If Sega couldn't manage, I don't know how Samsung would - they've obviously got a lot more money to throw at the problem but I'm not entirely sure there's enough market for a 4th player. Nintendo has the "cheap and fun" market cornered, and Sony and Microsoft own the high end. What development house could Samsung even acquire at this point to get exclusive titles?
There was a rumor years ago that Samsung was the #1 potential buyer of Microsoft's XBOX division. Obviously that didn't happen. At this point building a brand and a first party game library that can compete in what already looks like a crowded market is probably not worth it. Technical differentiation is hard and as sibling comment said consoles sell at a loss
KFC Console just launched a few months ago, while running Windows. Once Games move to ARM, I think we are going to see a lot more consoles based on Windows. All manufacturers need to do is to plonk in some good gaming hardware, add windows to it and they are done.

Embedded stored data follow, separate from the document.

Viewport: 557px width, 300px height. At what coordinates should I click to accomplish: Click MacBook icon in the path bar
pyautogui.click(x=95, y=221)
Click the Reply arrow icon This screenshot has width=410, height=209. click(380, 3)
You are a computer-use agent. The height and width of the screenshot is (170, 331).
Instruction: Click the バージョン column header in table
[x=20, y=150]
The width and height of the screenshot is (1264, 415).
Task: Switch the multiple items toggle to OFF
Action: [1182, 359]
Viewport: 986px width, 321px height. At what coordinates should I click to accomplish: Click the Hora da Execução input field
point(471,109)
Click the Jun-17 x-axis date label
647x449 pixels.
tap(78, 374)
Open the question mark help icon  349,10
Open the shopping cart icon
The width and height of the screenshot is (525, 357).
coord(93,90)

I think the ship has sailed for launching an entirely new console platform. It's superhard for someone to claw market share out of PS, Xbox and Nintendo. Not to mention getting game developers and publishers onboard. It's a chicken and egg problem where users won't come until you have games and games won't come until you have users. Making a windows based console solves the games problem.
Too bad this will never ship in a US-bound product. Samsung is so terrified of Qualcomm's patent library that their US destined products all use Qualcomm SoCs instead of Exynos.

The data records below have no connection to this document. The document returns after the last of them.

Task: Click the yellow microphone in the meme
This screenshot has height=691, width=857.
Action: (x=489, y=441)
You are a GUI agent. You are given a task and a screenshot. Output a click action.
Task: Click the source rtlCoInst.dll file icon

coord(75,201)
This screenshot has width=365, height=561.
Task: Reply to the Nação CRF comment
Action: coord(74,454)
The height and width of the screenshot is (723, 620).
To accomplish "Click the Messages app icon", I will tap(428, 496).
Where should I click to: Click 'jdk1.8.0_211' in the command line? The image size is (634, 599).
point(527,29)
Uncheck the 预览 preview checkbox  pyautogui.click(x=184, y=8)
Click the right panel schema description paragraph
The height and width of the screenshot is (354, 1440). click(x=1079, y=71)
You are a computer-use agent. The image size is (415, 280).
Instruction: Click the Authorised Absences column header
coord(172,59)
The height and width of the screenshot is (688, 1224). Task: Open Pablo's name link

>Samsung is so terrified of Qualcomm's patent library
Samsung has reached a deal with Qualcomm and settled all on-going patent issues in 2018. So I would not be surprised if Exynos comes to US in 2021 or 2022.

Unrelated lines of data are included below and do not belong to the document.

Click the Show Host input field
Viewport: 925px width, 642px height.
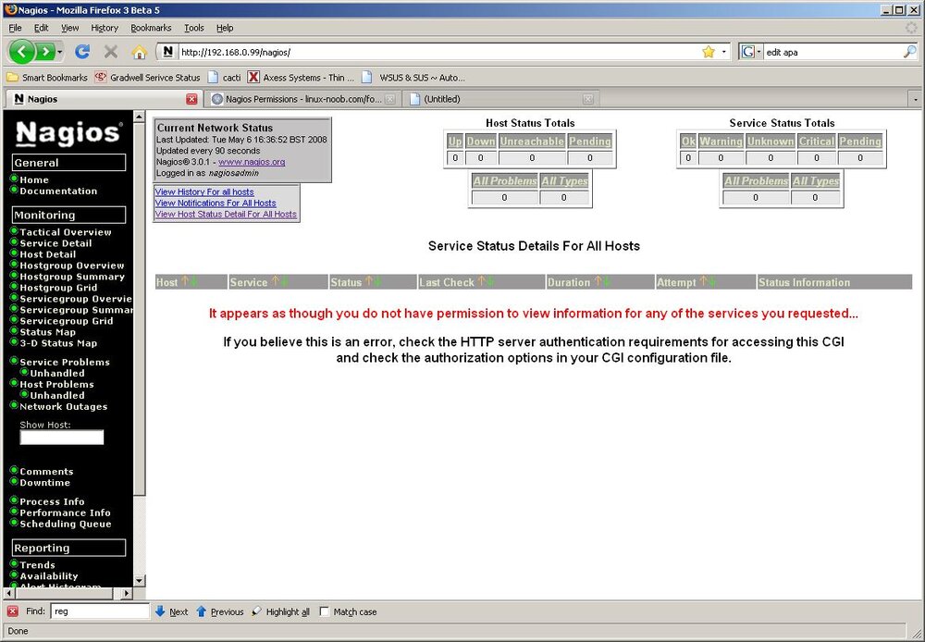coord(62,438)
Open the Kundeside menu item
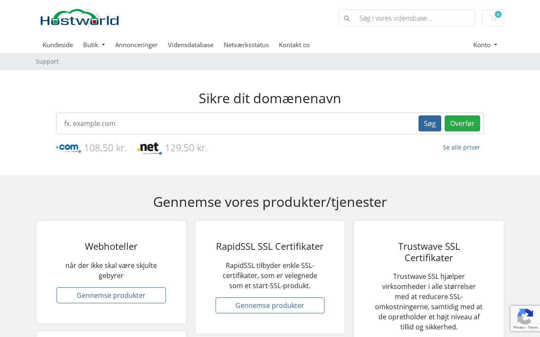The height and width of the screenshot is (337, 540). 58,45
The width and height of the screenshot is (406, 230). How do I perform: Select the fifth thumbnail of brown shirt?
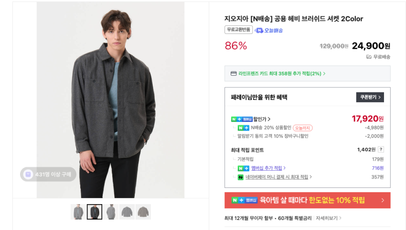pyautogui.click(x=143, y=212)
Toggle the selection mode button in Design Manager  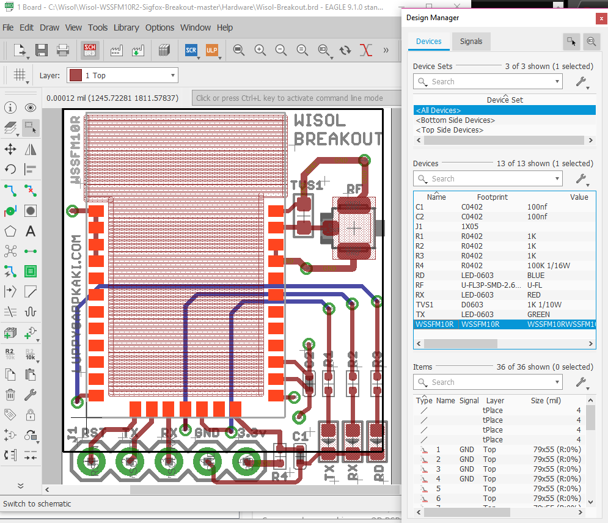pyautogui.click(x=571, y=42)
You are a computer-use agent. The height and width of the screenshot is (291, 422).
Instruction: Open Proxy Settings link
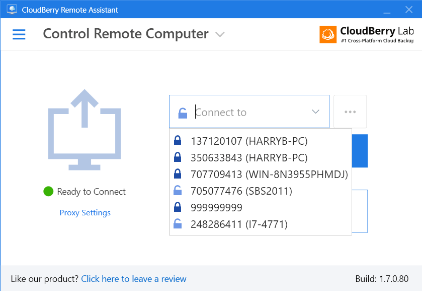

But right now nothing has been shown by Samsung to be competitive with Qualcomm's mmWave offering. And interestingly enough US is the only market which has implemented mmWave with one carrier and other two are "looking at it" closely. As far as I know NO other market currently has plans for mmWave. Which means if mmWave is mandatory for US market, you would likely continue to see Qualcomm in Samsung Smartphone.
These days it's purely a patent licensing agreement. Samsung doesn't sell Exynos modems (and thus Exynos SoCs) in the US or China (historically markets with lots of CDMA), and Qualcomm doesn't hassle them about the rest of the world.
and they're super locked down, too. found out the hard way, expecting to flash lineageos onto my wife's sprint/us snapdragon-based S8 instead of the bootloader-unlocked european exynos model :(
i told her to buy the sprint one cause it had better coverage in the us band spectrum.
Yeah, I don't understand that. Is it because of the carriers or Qualcomm? I mean, there's plenty of Snapdragon powered phones that have unlocked bootloaders.
That's not totally true... They've sold Chromebooks in US markets with Exynos (though I'm not sure how recently they refreshed that lineup). I'm not sure about the mobile market though.
I think these all used the older ARMv7 Exynos chips, before modems became standard in the SoC. Everything they've shipped with an ARMv8 has an onboard modem.
Interestingly, M1 doesn't have that much secret sauce in it - it's extremely wide and benefits immensely from avoiding the x86 tax on the decoder, with a few tricks up its sleeve. Apple have shown it's possible, so - although starting now isn't ideal - if Samsung have the wherewithal to do it they absolutely could.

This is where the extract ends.